In a word, The USSR, with significant help from the rest of us, defeated Hitler and changed the world away from that dark and horrible future. At enormous cost.

So, Masha Gessen, lose your snark: it is your Grandmother’s day: I know that you’re paid to believe what you believe to be paid but there’s a reality out there and without Zhukov and the rest of them (Stalin too) you wouldn’t have been alive to leave the USSR in 1981. Self-hating.

Wars are terrible. People are killed by mistakes, corruption, incompetence, accident, random events. Bravery and self-sacrifice too. Higher ups decide that this regiment has to make a diversionary attack; hundreds killed. Somebody isn’t paying attention, reads the map wrong, looks in the wrong direction; hundreds killed. It’s never a contest between the Archangel Michael and Satan: it’s only humans. But all this has to be commemorated and respected: people – your people – suffered and died to make the future you live in.

Yes, the history of Victory Day in the USSR/Russia has varied, is malleable and has been re-purposed to fit The Story Of The Moment. There was a big celebration in June 1945Zhukov on a horse, Nazi banners. But Stalin didn’t like to share the limelight and Zhukov got a bit too big and the celebration faded away.

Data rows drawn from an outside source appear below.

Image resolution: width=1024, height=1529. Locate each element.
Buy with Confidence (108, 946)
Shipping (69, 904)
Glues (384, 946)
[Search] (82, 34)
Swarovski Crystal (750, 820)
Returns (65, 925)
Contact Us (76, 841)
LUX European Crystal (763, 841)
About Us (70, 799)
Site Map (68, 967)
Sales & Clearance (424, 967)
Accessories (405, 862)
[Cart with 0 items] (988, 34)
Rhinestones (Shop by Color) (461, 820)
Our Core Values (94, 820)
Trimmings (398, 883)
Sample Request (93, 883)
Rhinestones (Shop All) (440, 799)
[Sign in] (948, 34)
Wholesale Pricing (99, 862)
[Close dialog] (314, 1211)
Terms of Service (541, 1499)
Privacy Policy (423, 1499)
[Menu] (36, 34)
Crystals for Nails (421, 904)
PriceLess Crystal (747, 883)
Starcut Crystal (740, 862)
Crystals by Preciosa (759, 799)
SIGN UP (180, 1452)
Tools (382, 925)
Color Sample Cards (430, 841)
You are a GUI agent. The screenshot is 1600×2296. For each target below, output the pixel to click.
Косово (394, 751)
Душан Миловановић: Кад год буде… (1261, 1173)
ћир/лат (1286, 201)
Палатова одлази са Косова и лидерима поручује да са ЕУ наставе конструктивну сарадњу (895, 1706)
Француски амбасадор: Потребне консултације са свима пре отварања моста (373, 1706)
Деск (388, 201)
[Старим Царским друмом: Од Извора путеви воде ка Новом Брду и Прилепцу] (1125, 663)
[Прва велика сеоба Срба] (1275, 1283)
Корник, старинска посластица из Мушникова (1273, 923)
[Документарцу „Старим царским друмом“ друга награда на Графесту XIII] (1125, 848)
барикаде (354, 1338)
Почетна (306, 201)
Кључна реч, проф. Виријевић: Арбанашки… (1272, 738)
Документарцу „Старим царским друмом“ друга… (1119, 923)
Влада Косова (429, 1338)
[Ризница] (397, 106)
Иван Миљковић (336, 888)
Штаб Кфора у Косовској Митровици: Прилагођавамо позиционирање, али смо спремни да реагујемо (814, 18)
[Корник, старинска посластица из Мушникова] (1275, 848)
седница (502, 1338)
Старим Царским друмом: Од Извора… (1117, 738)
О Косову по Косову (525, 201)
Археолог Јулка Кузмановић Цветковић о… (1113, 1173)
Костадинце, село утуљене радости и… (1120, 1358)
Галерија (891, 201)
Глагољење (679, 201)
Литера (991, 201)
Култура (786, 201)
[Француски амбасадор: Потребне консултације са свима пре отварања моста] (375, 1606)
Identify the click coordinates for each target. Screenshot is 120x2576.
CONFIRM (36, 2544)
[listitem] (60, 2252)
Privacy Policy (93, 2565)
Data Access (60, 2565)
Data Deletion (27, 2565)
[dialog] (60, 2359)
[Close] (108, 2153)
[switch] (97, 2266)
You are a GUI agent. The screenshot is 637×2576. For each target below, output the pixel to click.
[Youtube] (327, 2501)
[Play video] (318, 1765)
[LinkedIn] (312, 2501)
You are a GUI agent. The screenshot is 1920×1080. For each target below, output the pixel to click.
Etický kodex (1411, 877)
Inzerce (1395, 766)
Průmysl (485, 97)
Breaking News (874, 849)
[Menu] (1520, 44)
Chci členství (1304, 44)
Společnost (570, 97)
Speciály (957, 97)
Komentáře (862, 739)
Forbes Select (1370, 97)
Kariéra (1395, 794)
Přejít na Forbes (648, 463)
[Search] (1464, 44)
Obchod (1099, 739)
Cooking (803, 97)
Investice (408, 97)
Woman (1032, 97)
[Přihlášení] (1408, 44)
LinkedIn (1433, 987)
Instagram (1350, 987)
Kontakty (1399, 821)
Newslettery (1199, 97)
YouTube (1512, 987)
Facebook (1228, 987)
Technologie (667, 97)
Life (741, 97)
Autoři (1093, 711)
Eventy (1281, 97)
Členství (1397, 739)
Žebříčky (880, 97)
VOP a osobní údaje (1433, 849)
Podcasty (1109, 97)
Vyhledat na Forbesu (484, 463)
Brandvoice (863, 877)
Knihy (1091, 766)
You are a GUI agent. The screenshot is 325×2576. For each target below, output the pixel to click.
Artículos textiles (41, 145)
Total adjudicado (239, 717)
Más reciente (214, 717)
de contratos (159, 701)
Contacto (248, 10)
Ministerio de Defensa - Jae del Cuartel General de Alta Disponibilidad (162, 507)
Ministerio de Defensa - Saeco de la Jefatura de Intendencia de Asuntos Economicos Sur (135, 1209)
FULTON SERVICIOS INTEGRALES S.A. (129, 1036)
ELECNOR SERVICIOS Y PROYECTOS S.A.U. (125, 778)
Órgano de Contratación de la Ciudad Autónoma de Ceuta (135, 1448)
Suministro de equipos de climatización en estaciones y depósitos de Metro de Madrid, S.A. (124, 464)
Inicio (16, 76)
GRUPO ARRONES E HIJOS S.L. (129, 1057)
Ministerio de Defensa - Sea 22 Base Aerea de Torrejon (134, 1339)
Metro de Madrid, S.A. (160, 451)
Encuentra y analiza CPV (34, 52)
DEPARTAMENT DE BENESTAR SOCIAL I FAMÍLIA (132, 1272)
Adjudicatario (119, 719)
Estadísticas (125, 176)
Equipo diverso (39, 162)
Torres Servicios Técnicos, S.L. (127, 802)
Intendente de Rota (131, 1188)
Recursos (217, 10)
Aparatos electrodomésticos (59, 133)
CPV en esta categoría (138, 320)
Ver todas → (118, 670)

Victory Day began to re-appear in 1965 and grew until 1985. It suffered in the general decline until its reappearance in 1995 – the fiftieth anniversary – brought it back. It has now subsumed the May Day military parade and is the Big Day of modern Russia.

But Russia/USSR is not alone in redesigning the past: why would Canada wait 80 years to decide it needed a Tomb of the Unknown Soldier killed in a battle in 1917; why would Americans decide six decades later that D-Day needed a commemorative museum? It’s complicated, it’s involved: there is no easy answer. People don’t forget but they do need to be reminded and governments think they will gain some advantage from reminding them. So in the West, so in Russia.

So, yes. Putin, or somebody in his apparat, may very well have said we need a big military parade on Victory Day (which we’re going to turn into a Really Big Event) because NATO is expanding, Washington and the EU are sanctioning, and the united voice of the Western MSM is accusing and we need support. Time to

  • push the Great Patriotic War
  • which we won
  • and show that today we have lots of pretty effective weaponry
  • in case somebody tries to do it again.

But if the population doesn’t go along with it it falls flat. I mentioned the poppies on the Grave in Canada as a sign that, whatever cynical motives you may ascribe to governments, the population either responds and makes it real, or does not and exposes it as fake.

Back to Russia: the Immortal regiment. A spontaneous development that shows the Western commentariat’s smirking scorn to be “a tinkling cymbal“. Begun in Tomsk in 2011, the idea was that ordinary people, bearing portraits of ancestors who endured the war, should march after the official parade. The notion has spread throughout Russia and around the world. There is nothing to suggest it won’t get bigger. And why not? What would the world look like without their their 80% and our 20%? Read RFE/RL’s snarky and ignorant take; after that, to cleanse your palate, read Gilbert Doctorow’s respectful and understanding take.

They died so that we might live.

Oh, and speaking of “European values”; without the Soviets (80%) and the Anglosphere (20%), today’s “European values” would have a lot more leather and straight-armed salutes than they do today, wouldn’t they?